The Copper River Orcas
From faraway, the orcas whistles resound through our boat's speakers like a saxophone chorus playing a beebop refrain. Certain calls occasionally rise above the fray, slithering, soaring, and dive-bombing with the wild abandon of a Charlie Parker solo. Other calls seem to balance this boldness, they fold in upon themselves like a dainty flower closing its petals at sunset. A musician plays a few tentative notes in response. The whales turn silent for a minute or two. When we hear them vocalize again, it is much louder, a sure sign they have moved closer.
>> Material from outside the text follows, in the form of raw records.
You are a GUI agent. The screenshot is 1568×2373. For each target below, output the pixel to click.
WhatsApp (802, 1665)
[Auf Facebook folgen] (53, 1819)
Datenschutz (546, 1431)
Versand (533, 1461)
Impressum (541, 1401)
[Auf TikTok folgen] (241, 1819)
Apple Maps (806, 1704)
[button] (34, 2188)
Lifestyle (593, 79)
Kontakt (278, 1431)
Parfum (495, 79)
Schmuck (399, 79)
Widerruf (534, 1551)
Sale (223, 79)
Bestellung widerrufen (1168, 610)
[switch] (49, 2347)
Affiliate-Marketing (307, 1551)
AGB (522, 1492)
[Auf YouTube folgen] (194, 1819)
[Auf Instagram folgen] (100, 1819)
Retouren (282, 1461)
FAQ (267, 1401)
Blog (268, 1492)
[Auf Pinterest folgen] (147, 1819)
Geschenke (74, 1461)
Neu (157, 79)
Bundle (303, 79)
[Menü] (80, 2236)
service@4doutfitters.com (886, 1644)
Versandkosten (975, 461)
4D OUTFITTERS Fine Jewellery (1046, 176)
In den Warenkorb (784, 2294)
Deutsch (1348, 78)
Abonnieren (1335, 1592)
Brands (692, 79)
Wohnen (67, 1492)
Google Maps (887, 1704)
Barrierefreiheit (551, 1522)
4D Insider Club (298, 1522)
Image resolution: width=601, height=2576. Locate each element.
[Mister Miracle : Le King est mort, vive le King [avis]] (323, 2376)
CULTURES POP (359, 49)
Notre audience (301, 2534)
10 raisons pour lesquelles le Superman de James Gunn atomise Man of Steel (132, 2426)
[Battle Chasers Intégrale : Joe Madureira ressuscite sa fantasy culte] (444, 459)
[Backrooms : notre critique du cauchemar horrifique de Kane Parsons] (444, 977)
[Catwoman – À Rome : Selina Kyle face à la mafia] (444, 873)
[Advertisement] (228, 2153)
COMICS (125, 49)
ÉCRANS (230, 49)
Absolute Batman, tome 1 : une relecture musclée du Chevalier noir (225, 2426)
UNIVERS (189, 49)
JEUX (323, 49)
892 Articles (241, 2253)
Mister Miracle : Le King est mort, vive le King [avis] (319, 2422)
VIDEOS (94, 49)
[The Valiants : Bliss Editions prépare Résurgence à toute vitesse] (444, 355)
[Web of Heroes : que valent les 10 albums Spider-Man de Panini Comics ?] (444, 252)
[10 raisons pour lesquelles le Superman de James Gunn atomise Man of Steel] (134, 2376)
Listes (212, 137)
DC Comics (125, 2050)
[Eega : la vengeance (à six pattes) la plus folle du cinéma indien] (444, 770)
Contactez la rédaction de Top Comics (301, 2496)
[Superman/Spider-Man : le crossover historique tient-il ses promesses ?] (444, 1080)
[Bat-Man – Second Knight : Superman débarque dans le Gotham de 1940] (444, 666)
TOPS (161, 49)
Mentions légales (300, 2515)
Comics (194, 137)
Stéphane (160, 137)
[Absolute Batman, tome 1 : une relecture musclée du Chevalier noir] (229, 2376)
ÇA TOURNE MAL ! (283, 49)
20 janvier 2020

If they come close enough, the orcas start echolocating the boat, perhaps trying to discover the source of the music. At two hundred feet, the clicks remind us of a woodpecker knocking on a tree. At twenty feet, they sound like a machine gun fired directly into the boat cabin.
Now the orcas are whistling at such a loud volume their calls seem to explode into the darkened room, settling in like an army of occupation. The overall sensation is not so much that the orcas are close by and vocally active but, rather, that one of them has inhaled the boat with all of us inside it. We feel like latter-day Jonahs and Giopettos, although if not precisely swallowed whole into the belly of the whale, then certainly our ears are being sucked inside the moist lips of it's vibrating blowhole. Vocalizing at the volume of a loud rock and roll band, every sound an orca makes (and some it doesn't) suggests linkage. When a skilled musician mimics their calls with aplomb, no one aboard is left unaffected. By the time the whales have made their exit, everyone feels spit out, exhausted, quenched...and witness to a bona fide encounter. At such a moment, the question of whether the dialogue was genuine or counterfeit seems moot, a sorry attempt to superimpose an analytical frame over a profoundly emotional and spiritual experience. (from The Charged Border by Jim Nollman [Holt]).